*** Opening of DATA FOR ANALYSIS ***

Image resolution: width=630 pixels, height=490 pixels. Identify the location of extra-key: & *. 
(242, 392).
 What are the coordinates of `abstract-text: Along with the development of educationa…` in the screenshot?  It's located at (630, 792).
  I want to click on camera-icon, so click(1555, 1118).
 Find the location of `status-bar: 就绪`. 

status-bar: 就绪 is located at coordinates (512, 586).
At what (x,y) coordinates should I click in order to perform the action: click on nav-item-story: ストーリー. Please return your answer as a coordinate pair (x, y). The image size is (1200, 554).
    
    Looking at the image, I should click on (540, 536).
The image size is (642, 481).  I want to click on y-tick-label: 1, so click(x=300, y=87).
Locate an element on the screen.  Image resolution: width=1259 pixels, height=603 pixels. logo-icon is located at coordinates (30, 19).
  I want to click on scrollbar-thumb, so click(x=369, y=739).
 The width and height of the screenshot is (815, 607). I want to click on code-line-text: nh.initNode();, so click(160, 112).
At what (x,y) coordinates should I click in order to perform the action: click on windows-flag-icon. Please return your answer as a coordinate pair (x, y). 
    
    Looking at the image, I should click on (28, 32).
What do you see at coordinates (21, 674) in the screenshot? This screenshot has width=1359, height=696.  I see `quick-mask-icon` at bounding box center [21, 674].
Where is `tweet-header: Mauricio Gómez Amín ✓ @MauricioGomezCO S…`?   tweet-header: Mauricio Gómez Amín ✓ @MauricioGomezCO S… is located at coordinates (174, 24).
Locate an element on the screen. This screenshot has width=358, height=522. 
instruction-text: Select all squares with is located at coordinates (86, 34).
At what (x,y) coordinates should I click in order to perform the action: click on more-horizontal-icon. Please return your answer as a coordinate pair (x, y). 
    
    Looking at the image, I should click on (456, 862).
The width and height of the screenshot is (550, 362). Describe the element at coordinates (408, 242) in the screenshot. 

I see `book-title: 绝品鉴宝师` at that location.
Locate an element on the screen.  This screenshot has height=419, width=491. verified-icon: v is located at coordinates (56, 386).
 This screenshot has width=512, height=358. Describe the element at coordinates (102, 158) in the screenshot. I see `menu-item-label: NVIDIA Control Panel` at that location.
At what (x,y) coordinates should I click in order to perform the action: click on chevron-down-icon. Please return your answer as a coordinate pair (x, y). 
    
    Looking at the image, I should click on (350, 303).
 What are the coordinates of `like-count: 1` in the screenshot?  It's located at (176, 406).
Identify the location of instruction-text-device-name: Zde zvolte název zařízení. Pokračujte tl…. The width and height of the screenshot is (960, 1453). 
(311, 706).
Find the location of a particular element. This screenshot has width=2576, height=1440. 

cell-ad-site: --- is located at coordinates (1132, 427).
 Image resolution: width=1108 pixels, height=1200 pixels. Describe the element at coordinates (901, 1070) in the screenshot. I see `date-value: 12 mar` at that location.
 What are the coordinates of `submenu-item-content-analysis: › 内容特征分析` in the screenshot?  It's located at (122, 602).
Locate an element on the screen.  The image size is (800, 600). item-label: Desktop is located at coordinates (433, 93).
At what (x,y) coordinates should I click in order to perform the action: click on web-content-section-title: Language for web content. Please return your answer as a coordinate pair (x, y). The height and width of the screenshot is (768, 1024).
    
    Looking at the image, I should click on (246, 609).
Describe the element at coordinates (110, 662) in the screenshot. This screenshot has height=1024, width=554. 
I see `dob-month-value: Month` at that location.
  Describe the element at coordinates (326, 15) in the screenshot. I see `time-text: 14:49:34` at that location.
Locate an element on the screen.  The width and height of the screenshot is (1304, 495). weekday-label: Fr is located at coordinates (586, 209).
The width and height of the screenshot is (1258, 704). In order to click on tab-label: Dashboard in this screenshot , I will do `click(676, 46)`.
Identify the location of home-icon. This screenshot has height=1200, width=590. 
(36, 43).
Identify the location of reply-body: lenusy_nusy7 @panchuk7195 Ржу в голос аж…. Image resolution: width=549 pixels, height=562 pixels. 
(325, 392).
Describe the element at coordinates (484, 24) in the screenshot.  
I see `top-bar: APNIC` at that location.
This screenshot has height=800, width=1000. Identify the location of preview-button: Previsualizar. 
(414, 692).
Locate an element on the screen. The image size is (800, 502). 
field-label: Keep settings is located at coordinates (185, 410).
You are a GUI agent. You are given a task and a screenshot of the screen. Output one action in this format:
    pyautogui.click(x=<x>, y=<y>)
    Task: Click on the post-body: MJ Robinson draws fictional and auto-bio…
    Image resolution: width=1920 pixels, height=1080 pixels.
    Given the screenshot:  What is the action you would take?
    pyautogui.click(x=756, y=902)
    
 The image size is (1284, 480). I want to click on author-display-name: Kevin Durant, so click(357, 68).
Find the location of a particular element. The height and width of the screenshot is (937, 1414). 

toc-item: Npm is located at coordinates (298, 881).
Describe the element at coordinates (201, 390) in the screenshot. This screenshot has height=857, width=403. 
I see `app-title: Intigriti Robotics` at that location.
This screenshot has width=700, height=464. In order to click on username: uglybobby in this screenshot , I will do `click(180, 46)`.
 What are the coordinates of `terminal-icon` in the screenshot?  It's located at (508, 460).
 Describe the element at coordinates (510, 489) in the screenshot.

*** Close of DATA FOR ANALYSIS ***

▸ **WORK INSTRUCTION**: Reproduce the listing word for word from the line with "Describe the element at coordinates (110, 662)" to the line with "Describe the element at coordinates (326, 15)", including both of those lines.

▸ **FINAL ANSWER**:
Describe the element at coordinates (110, 662) in the screenshot. This screenshot has height=1024, width=554. 
I see `dob-month-value: Month` at that location.
  Describe the element at coordinates (326, 15) in the screenshot. I see `time-text: 14:49:34` at that location.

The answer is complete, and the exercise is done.